The platelet count <50 000 cells/mm3 (OR 3.90, 95% CI 1.62-9.43), pulmonary infiltration (OR 3.45, 95% CI 1.48-8.07), hypoproteinemia <6 g/dl (OR 3.30, 95% CI 1.27-8.56), respiratory rate >24/min (OR 8.75, 95% CI 2.18-35.13), and MASCC score <21 (OR 9.20, 95% CI 3.98-21.26) were determined as independent risk factors for the prediction of death. The platelet count <50 000 cells/mm3 (OR 3.93, 95% CI 1.42-10.92), serum CRP >50 mg/dl (OR 3.80, 95% CI 1.68-8.61), hypoproteinemia (OR 7.81, 95% CI 3.43-17.78), eGFR ≤90 ML/min/1.73 m2 (OR 3.06, 95% CI 1.13-8.26), and MASCC score <21 (OR 3.45, 95% CI 1.53-7.79) were determined as independent risk factors for the prediction of poor clinical outcomes of FN patients. Platelet count, protein level, respiratory rate, pulmonary infiltration, CRP, MASCC score, and eGFR were shown to have a significant association with outcome.

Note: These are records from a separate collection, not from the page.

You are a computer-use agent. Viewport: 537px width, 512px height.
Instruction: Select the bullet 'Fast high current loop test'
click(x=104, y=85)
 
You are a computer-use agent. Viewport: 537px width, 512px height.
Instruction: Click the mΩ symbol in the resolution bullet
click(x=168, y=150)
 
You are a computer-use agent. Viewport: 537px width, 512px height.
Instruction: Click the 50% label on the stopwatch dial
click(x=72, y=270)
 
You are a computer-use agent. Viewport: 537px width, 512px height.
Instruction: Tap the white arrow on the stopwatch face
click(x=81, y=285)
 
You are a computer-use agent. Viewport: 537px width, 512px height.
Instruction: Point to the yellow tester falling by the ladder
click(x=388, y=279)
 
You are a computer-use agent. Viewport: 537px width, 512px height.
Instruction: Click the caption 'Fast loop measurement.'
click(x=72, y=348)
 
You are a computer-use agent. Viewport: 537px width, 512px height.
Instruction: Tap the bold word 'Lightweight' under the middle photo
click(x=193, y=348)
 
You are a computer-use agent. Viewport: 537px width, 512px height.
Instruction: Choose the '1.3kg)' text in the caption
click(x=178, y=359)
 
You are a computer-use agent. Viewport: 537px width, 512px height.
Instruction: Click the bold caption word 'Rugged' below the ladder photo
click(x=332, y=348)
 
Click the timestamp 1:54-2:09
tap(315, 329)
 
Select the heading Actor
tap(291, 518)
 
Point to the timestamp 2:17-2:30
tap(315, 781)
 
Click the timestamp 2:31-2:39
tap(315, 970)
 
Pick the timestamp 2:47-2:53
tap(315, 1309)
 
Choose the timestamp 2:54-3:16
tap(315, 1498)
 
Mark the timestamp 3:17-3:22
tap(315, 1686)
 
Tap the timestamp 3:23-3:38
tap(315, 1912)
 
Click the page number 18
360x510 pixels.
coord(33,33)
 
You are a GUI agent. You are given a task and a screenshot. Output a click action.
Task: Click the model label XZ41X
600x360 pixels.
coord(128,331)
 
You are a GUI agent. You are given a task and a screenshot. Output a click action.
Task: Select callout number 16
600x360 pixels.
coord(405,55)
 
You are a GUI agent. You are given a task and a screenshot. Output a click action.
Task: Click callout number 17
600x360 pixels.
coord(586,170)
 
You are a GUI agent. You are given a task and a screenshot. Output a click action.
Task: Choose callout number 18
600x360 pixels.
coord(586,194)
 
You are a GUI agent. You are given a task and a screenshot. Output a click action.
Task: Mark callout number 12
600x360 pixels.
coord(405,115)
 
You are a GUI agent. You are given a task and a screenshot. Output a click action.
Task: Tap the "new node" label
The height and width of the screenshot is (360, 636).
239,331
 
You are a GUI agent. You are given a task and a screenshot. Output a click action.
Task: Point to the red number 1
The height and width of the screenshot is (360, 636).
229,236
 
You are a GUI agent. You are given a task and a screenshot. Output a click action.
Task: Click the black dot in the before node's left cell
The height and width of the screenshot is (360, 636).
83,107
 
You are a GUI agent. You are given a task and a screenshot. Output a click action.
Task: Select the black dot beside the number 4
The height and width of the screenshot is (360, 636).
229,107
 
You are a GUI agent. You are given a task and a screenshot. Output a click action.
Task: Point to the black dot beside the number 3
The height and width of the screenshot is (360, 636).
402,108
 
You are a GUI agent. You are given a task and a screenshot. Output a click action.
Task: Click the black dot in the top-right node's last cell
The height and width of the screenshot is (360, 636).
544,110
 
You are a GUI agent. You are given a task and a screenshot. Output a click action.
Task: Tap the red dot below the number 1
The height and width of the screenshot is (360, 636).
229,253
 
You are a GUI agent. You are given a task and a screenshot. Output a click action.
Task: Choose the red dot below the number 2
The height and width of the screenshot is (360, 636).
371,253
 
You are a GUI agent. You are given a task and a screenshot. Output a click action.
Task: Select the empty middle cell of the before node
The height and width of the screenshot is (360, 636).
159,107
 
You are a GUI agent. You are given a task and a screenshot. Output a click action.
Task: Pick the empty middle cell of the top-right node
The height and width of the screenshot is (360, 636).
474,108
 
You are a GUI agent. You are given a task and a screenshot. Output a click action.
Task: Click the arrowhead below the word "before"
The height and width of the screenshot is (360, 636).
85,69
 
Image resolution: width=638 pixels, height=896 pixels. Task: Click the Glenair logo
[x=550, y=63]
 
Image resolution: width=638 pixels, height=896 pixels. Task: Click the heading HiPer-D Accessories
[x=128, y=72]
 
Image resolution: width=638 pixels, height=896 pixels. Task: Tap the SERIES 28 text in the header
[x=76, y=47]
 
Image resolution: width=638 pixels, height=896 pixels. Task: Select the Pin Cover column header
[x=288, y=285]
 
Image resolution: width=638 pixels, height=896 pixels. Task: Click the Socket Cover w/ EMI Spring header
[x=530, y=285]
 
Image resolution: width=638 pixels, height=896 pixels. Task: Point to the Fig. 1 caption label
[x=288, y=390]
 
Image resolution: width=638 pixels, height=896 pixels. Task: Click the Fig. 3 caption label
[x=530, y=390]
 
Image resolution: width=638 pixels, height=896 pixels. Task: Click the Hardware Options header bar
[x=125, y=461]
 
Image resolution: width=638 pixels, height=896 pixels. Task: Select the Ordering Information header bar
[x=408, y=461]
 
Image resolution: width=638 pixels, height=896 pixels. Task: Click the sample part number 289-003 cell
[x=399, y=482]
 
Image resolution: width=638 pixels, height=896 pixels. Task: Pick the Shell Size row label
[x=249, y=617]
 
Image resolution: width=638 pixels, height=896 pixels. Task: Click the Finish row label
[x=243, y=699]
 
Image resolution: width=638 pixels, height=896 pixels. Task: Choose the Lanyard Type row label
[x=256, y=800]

The results of our study may help emergency medicine physicians to prevent serious complications with proper use of simple independent risk factors besides MASCC score.
发热性中性粒细胞减少症(FN)是一种危及生命的疾病,需要在急诊科(ED)进行紧急处理。中性粒细胞减少性发热治疗的最新进展凸显了风险分层的重要性。在本研究中,我们旨在确定预测FN患者不良结局的独立因素。
我们回顾性评估了200名因化疗导致发热性中性粒细胞减少并前往急诊科就诊的患者。所有发热性中性粒细胞减少症患者到达急诊科时,获取其临床数据,包括性别、年龄、生命体征、潜在的全身性疾病、实验室检查结果、估计的肾小球滤过率、血培养、C反应蛋白(CRP)、影像学检查以及多国支持性癌症护理协会(MASCC)评分。如果住院期间发生包括死亡在内的严重并发症,则将结局分类为“不良”。
血小板计数<50000个/立方毫米(比值比[OR]3.90,95%置信区间[CI]1.62 - 9.43)、肺部浸润(OR 3.45,95% CI 1.48 - 8.07)、低蛋白血症<6 g/dl(OR 3.30,95% CI 1.27 - 8.56)、呼吸频率>24次/分钟(OR 8.75,95% CI 2.18 - 35.13)以及MASCC评分<21(OR 9.20,95% CI 3.98 - 21.26)被确定为预测死亡的独立危险因素。血小板计数<50000个/立方毫米(OR 3.93,95% CI 1.42 - 10.92)、血清CRP>50 mg/dl(OR 3.80,95% CI 1.68 - 8.61)、低蛋白血症(OR 7.81,95% CI 3.43 - 17.78)、估算肾小球滤过率(eGFR)≤90 ml/min/1.73平方米(OR 3.06,95% CI 1.13 - 8.26)以及MASCC评分<21(OR 3.45,95% CI 1.53 - 7.79)被确定为预测FN患者不良临床结局的独立危险因素。血小板计数、蛋白水平、呼吸频率、肺部浸润、CRP、MASCC评分和eGFR均显示与结局有显著关联。
我们的研究结果可能有助于急诊医学医生除了使用MASCC评分外,通过合理运用简单的独立危险因素来预防严重并发症。